The defense team and the court clerk in a murder case are all played by actors. Photo: Channel 4

It is based on the 2012 Norfolk case of sculptor Thomas Crompton, who murdered his wife Angela, a short-tempered, often hostile person who had been diagnosed by her psychiatrist as having a “cluster B” personality disorder. She was difficult, the argument goes, but so difficult that you could forgive her if you hit her skull with a hammer three times?

Kelly says the production team was prepared for it to come out, but he has no comment on the case itself — the point the team was trying to make was the capricious nature of justice. “We are not trying to conduct a trial through the media. We're canceling the jury trial. These are two completely different things.”

The film crew contacted both sides of the case: the families of the victim and the killer. The latter did not want to talk. But the ex released a statement at the end of the show, saying she was greatly missed.

“Oxford experiments in the late 1970s showed that in a quarter of all trials, the verdict would be a different jury.” , he says. «A quarter! That's 2,000 cases a year.»

He believes jurors should be able to justify their verdicts. And perhaps unsurprisingly, he advocates for a fully televised court system in England, noting that in this country 99 percent of trials receive absolutely no press coverage of any kind.

Here he agrees with one of the show's stars: former North West England Chief Crown Prosecutor Nazir Afzal. “Nazir is passionate about this. He's been talking about trials live on air for a long time.»

However, there is a difference between a spectacle to be made and a spectacle to be made. America offers a simple counterpoint. Court television has long broadcast footage of defendants attacking their lawyers. In Miami, where the laws are the most lenient, an entire show, «Court of Protection,» was built around filming events in one courtroom presided over by Judge Carroll Kelly, administrative judge of the Dade County Domestic Violence Unit.

Check out the week in #domesticviolencecourt in Miami-Dade County. Judge Carroll Kelly and court staff are committed to ensuring the safety of victims, holding offenders accountable, and coordinating an effective community response to domestic violence. Full video: https://t.co/2vTkvVBJom pic.twitter.com/gdNKtoa6LI

— Center for Justice Innovation (@innovjustice) February 18, 2020

In some parts of America, once the justice system gets a hold of you, you become public property, and all the many minor embarrassments associated with broadcasting your life publicly become public knowledge, regardless of your guilt or innocence.

In England and Wales, by contrast, despite all the government's periodic hand-waving about open justice, the profession is still literally run from medieval monasteries by a self-selecting guild. These people don't want to be stared at.

Of course, as with the emphasis on the “reasonable man” in our common law, there is a softer position of synthesis.

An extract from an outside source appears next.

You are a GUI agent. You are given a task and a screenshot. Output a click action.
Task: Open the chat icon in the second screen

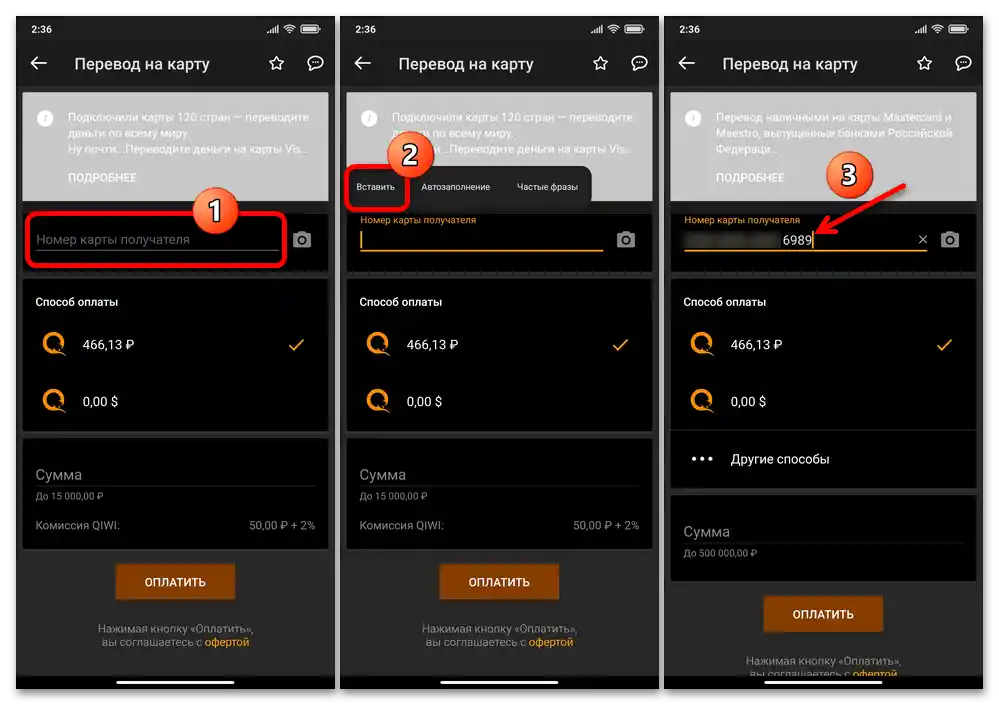point(639,63)
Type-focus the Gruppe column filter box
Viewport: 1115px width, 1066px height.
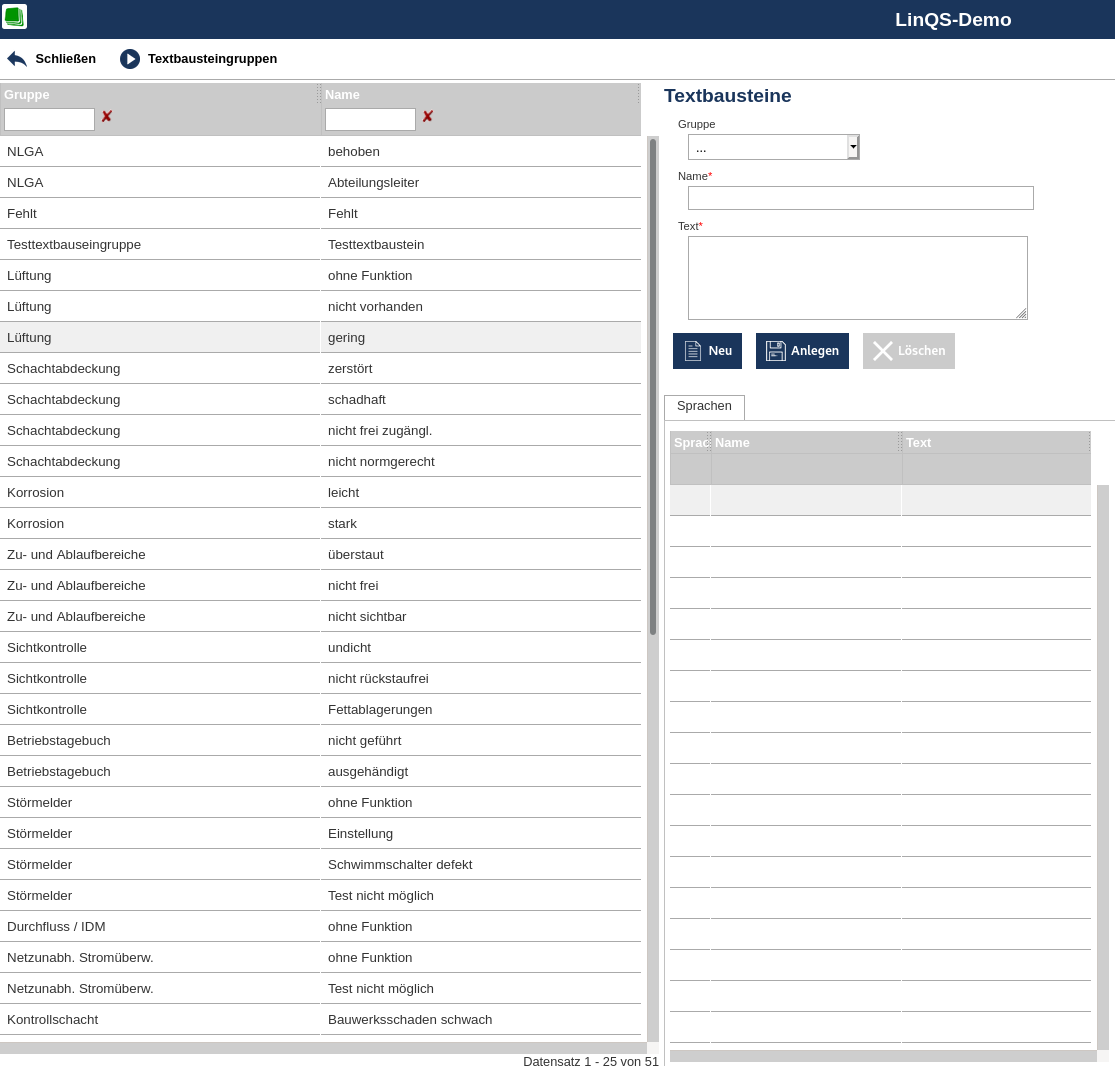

North of the border, media laws are different. And over the last few years they have allowed BBC Scotland film crews to film a show at their High Court, mistakenly also called Murder Trial, which began in 2020 with an excellent series about the disappearance of Margaret Fleming. We watch edited hearings with minimal voiceover, but hear some post-game analysis from the lawyers themselves. The style is dark and brooding, the palette is limited.

After all, for our world to exist, we must all continue to believe in the holy fiction that earthly justice can be brought about by a few random people banded together to chat. To maintain this illusion, it is also necessary to preserve the inherent grandeur of the courts.

And if there's one lesson from The Jury: Murder Trial, perhaps we shouldn't focus too much on magic.